Mrs A is the founder of Proverbs 31 Jewels. Blissfully married to Mr. A and mother of five gifts from heaven. A Coffee Loving, Child & Dog Chasing, Homeschooling mom and a college student attending Liberty University. She is a devoted Jesus Follower and loves to dig into the Word!

One thought on “Are You the Perfect Mother?

  1. This is an interesting and incredibly insightful message. It’s so sweet and precious to me personally because I struggle with the very same “what I’m SUPPOSED to be” image of a woman. She used to be much stronger a more powerful but just like me, she’s mellowed with years. She no longer holds crossed sticks with strings attached that are connected to my heart, making me dance the frantic dance of a mommy marionette. She doesn’t constantly whisper words of guilt and regret to which I immediately respond in some sacrificial and often self destructive manner. No. She’s changed. Make no mistake, she didn’t change quietly. She kicked, screamed, scratched and clawed the entire way but in time, I got smarter. As I got smarter and gained better understanding of God’s grace I became stronger. I started to realize that when I don’t take care of myself and make sure that my needs are met, I grow weaker and weaker. When that happens, I become less and less able to care for anyone else or meet others needs. So in fact the very response to her prodding was rendering me exactly what she was accusing me of being in the first place.

    She didn’t change willingly. She changed because I stopped listening to her continuous rants. As My strength grew in grace she grew weaker and less effective. She knew she no longer had a vice grip. I was slipping through her fingers, freed by the knowledge of who I am in Christ and who HE is in me.
    She still comes to visit occasionally and brings new things in her bag of tricks or tests out the old tactics just in case they might work again. But she never stays long and instinctively knows she isn’t welcome.

    Like I said, I relate to this post in a personal way but not just because of these things. It’s personal because I know Nancy. I know her well. I’ve been in her home. I know and adore her children and I have had the privilege of watching her raise them. I’ve been there with her when she agonized over making the right decisions as a wife and mother.

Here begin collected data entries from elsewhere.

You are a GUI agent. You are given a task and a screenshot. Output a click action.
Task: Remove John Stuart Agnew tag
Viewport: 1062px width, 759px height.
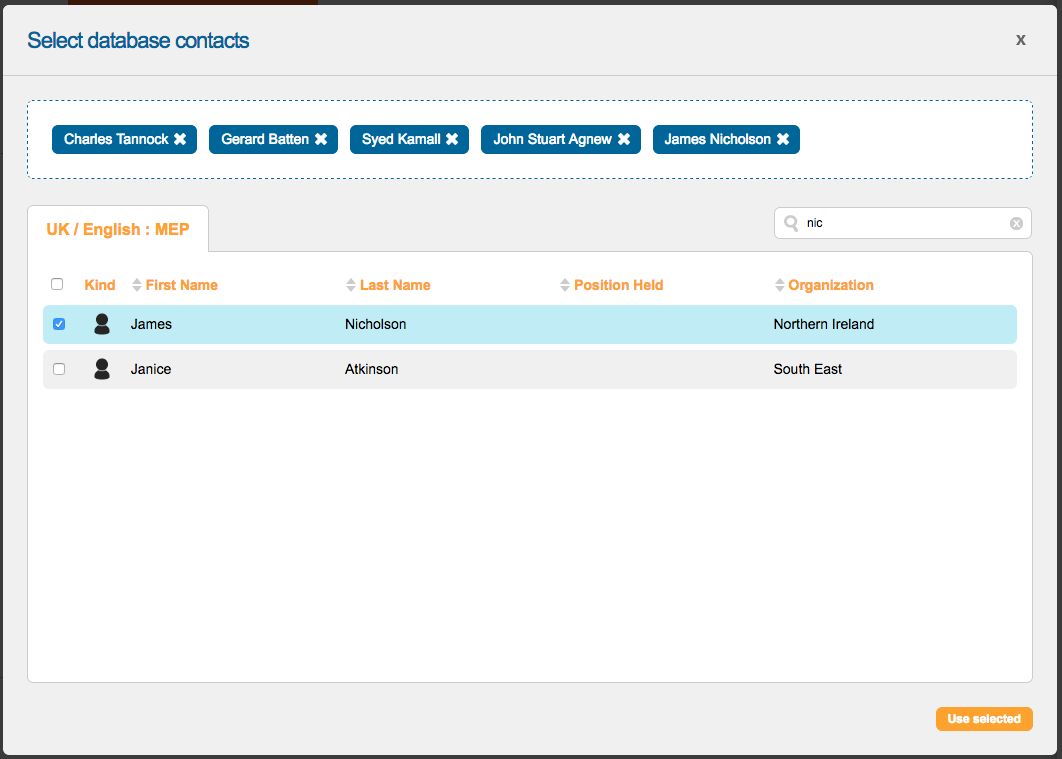624,139
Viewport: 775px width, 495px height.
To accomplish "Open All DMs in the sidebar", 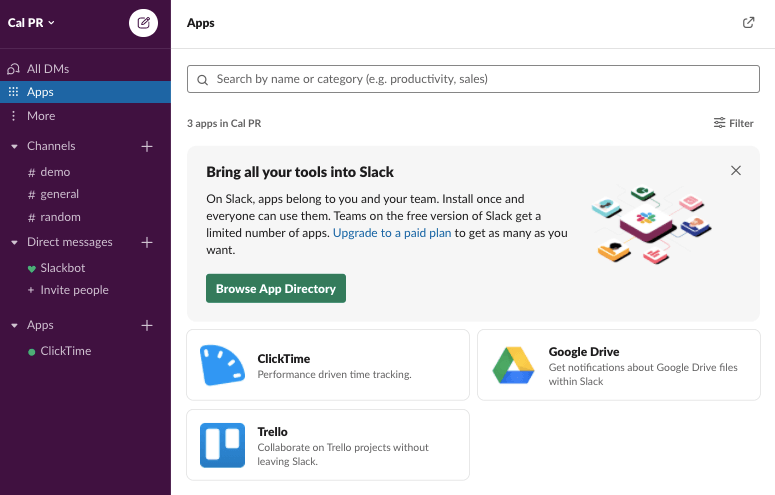I will tap(47, 69).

What is so intriguing to me about this post is that Nancy IS the perfect mom. Okay, so she doesn’t wear pearls and pumps to do the vacuuming but she is so incredibly involved and invested in every single one of her children and in her husband. She loves each of them with every fiber of her being and gives of herself to them in ways I could never hope to accomplish. Not only do they know they are loved and adored, they have values and most important of all, they have Jesus. This Mom has imparted her knowledge of grace into each one of her cubs and I have gotten to watch.

    So the fact that Nancy felt inferior or as if she fell short in some way is somewhat mind boggling because I want to be like her when I “grow up”.

    Thank you Nancy for making yourself vulnerable and sharing your thoughts, honestly. If it opens up discussion and frees others, releasing them into a better knowledge of our Savior’s love then you have accomplished something great. Also, thanks for being my mom hero!